La triangolazione è quella del segno divino, in cui s’inscrive il Presidente nell’inizio congressuale, nell’incipit apicale di questo film senza climax, tutto disperso nel placido languore della grande caduta dei grandi. Hammamet è un’opera in dispersione, l’ipotesi di una tragedia impotente che contempla il potere caduto, piuttosto che la sua caducità. Un film in cui il senso civile dello sdegno storico si concede il lusso di far drammaturgia del declino (ma non apologia delle mani sporche, nonostante la mancanza di contraddittorio). La dismissione del giudizio storico è un lusso che il film si prende ammantandolo del tradizionale sentimento ameliano, quella nostalgia del presente in cui si perdono un po’ tutti i suoi personaggi, quel vago attraversamento dell’esistenza in fuga dalla propria biografia: il figlio delatore di Colpire al cuore, il carabiniere Ladro di bambini e via dicendo… Sarà che mentre Craxi fuggiva ad Hammamet Amelio filmava Lamerica incrociando su altre rotte mediterranee il senso di una fuga che è un malinconico ritorno alla propria dispersione, ma la sostanza di questo film, che oggi abbiamo tra le mani un po’ scomodamente, sta probabilmente proprio nella mancanza di una prospettiva intima per il suo tragico eroe, il suo essere altrove, prigioniero di un nostos impossibile, negato a quel ritorno che ne Lamerica nutriva la catarsi rumena del giovane arrivista italiano e del vecchio reduce…

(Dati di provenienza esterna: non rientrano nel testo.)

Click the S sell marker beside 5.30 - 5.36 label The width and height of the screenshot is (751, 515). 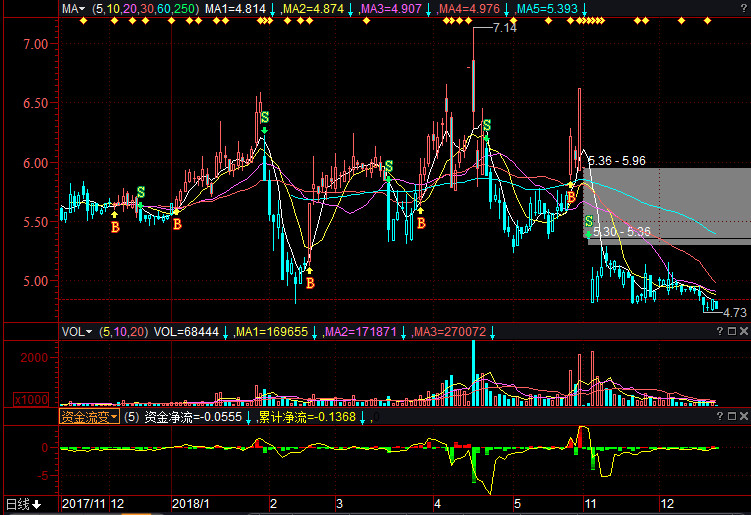(588, 221)
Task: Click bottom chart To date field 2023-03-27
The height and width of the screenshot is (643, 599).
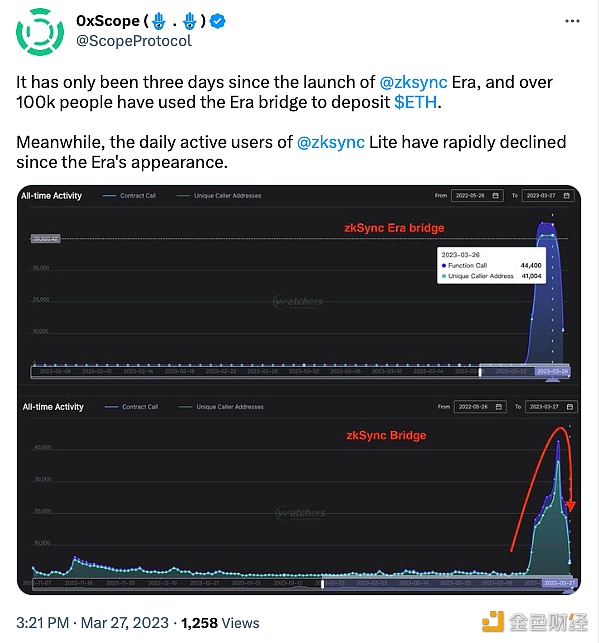Action: pyautogui.click(x=551, y=407)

Craxi, evocato da Gianni Amelio in absentia nominis, è letteralmente Hammamet, si incarna in quel luogo, nella deriva di una fuga che non gli appartiene, ma lo definisce sino in fondo e lo consegna alla (sua) Storia: Amelio lo guarda come fosse una dramatis persona, il suo Ludwig personale, lo contempla mentre langue irrequieto, malato, come fosse Gustav von Aschenbach sul Lido veneziano, trovando il suo Tadzio non tanto nel nipotino garibaldino, ma piuttosto nella presenza inquieta e inquietante di Fausto, il figlio del tesoriere del suo partito, che irrompe nella sua villa portando nel suo zaino una lettera del padre suicida, una videocamera e, forse, una pistola. Tutto ruota attorno alla caduta del potere, all’impotenza di fronte alla fine che si erge come un edificio al centro di quel luogo che risucchia persino il nome del Presidente. Amelio lavora per astrazione ma non per metafora, non cerca l’archetipo della Tragedia più di quanto non cerchi il giudizio della Storia. Non è Bellocchio, non possiede il suo istinto transreale, la sua capacità di attraversare la realtà con onirica trasparenza. Lui lavora sul dramma e lo maneggia con un classicismo cinematografico che è anche appassionante, oltreché appassionato, ci coinvolge profondamente per la consapevolezza con cui studia e ama ogni inquadratura che ci offre.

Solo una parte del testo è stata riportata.